Deseret Morning News (Salt Lake City)

 

 

SALT LAKE CITY - For the first time, the Utah State Board of Education passed rules that govern high school sports.

The new rule changes requirements for student athletes transferring from one school to another, requires a yearly audit of the Utah High School Activities Association and creates a new type of appeal process that will review decisions made by the association's hearing panels.

Supporters believe the new rule makes guidelines for retaining athletic eligibility when transferring between schools more clear and enforcement less subjective, while also imposing some governmental oversight on a private organization that oversees public and private schools activities.

"This is a first for the board to draft rules governing athletics," said board member Spencer Stokes, who, along with outgoing board President Dave Crandall, brought the issues to the state board in September. "But there is so much focus on the transfer part of the rule, they're missing that there are a lot of other things in this rule that happens at the intersection of athletics and education."

Currently, high school students who want to transfer from one school to another and take their athletic eligibility with them must provide proof of a hardship or a family move into the boundary of the new school.

Under the new rule, a student who has never played varsity sports would be able to transfer to another school and be eligible for athletics.

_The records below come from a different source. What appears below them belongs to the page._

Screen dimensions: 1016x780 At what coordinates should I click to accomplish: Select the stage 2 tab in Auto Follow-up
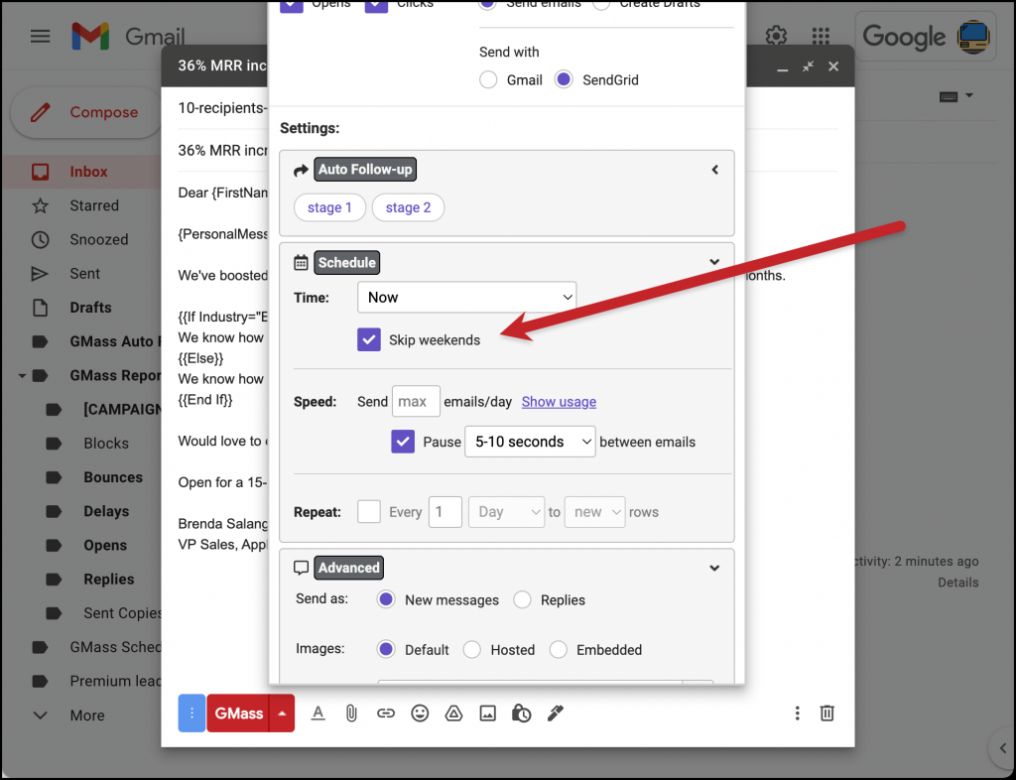click(408, 207)
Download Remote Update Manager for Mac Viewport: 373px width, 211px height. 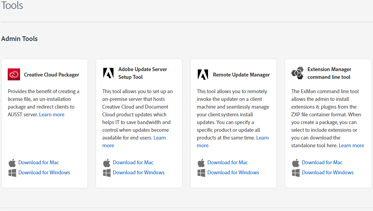pyautogui.click(x=228, y=163)
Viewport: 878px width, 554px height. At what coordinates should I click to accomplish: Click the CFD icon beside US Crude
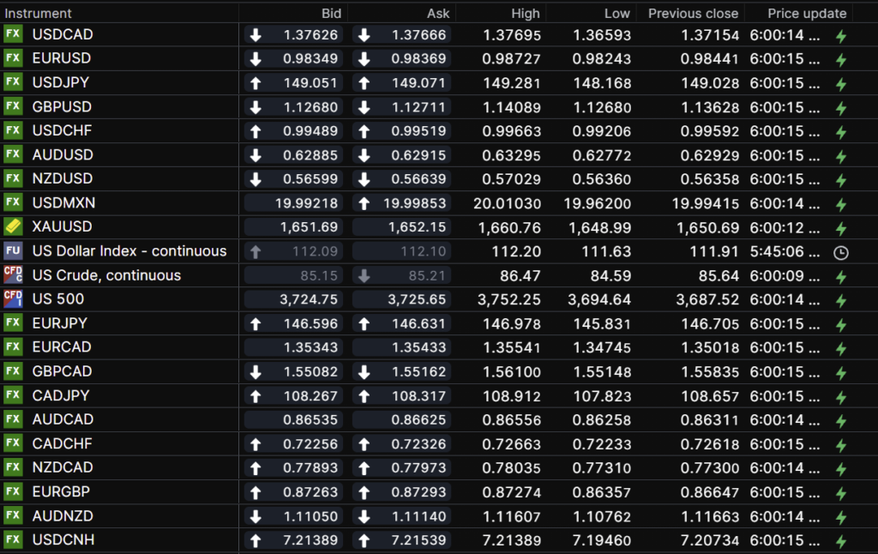coord(13,274)
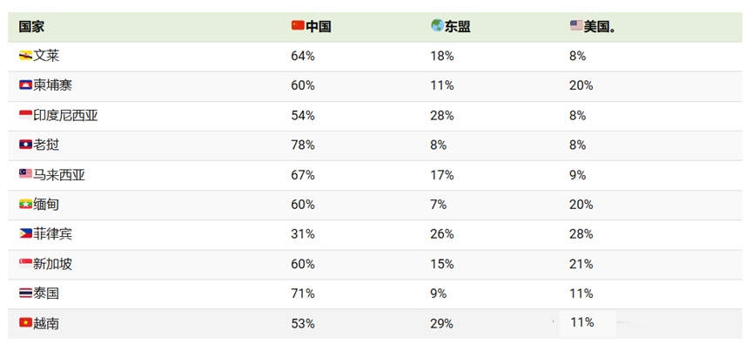Screen dimensions: 753x351
Task: Click the Vietnam flag beside 越南
Action: [x=25, y=323]
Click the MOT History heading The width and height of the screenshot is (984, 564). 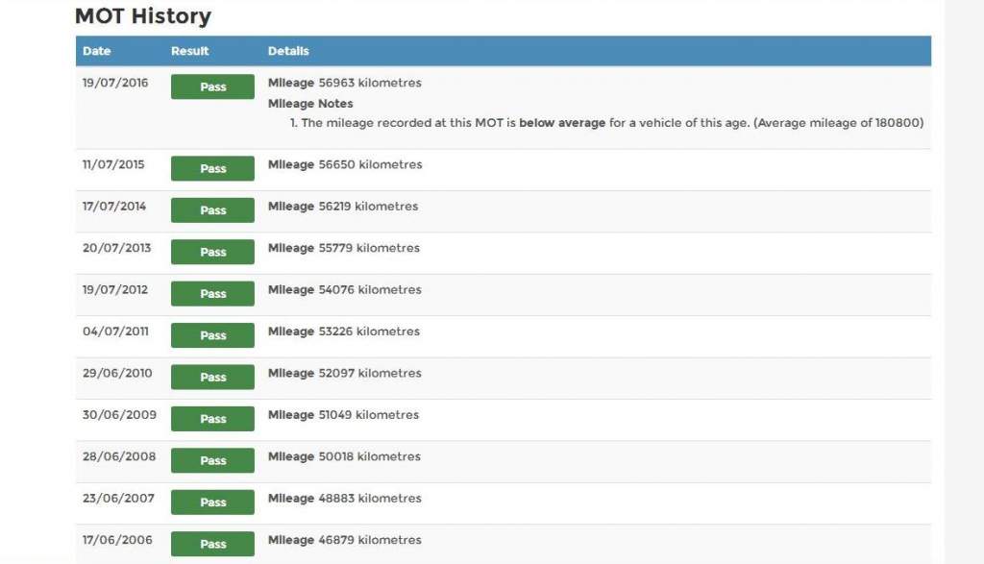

For example, a student who attended one school as a freshman and sophomore and played multiple sports - but never at the varsity level - could transfer to any other school for any reason and automatically be eligible to play sports.

Opponents of the new rule assert that not only does the Utah State Board of Education not have the authority to write rules governing high school athletics or activities, but they believe the new rule creates loopholes that will make enforcement of recruiting rules more difficult.

"We will abide by what the state board says," said Kristen Betts, chairwoman of the association's board of trustees. "We do have concerns that it will make it harder to enforce recruiting rules."

The new rule was hotly debated for several months, but it ended up passing 9-5 Friday with very little discussion.

That was in part, Stokes said, because the trustees chose to send them a letter he said unraveled "hours" of work engaged in by a subcommittee of school board members and the association's board of trustees that was formed to come to some kind of consensus. While the group made significant changes to the original proposed rule, any hope for a united effort on the issue effectively died when the state board members asked Betts to take the version that passed Friday to the trustees for their input.

Betts and the trustees from the subcommittee took the new rule to the full group of 30 members, some of whom felt they needed to poll each school for feedback from the entities affected by any change in transfer rules.

Betts abided by the trustees decision to send out a survey that asked two questions. In addition to the question the state board requested, which was whether they support the proposed rule, trustees asked if school administrators felt the state board should be creating any rules at all governing high school athletics and activities.

The results of that survey showed the schools were overwhelmingly opposed to both the proposed rule (128-8) and the state board's involvement in the issue (131-5).

"That was the argument in September," Stokes said. "At the end of the day, that was the heartburn I had. For all the good, productive conversations we had, the letter came out of left field."

He said he was surprised at the survey and the letter that said the trustees don't feel the state board has the legal authority to write policy governing extracurricular activities.

Stokes said board members got involved because they get complaints from high schools about issues governed by the Utah High School Activities Association and yet they have no oversight with the group. He is a voting member of the association's board of trustees, but he said he didn't attend the recent meetings where the survey and letters were drafted because he wanted to allow them to be free to discuss the issue without his influence.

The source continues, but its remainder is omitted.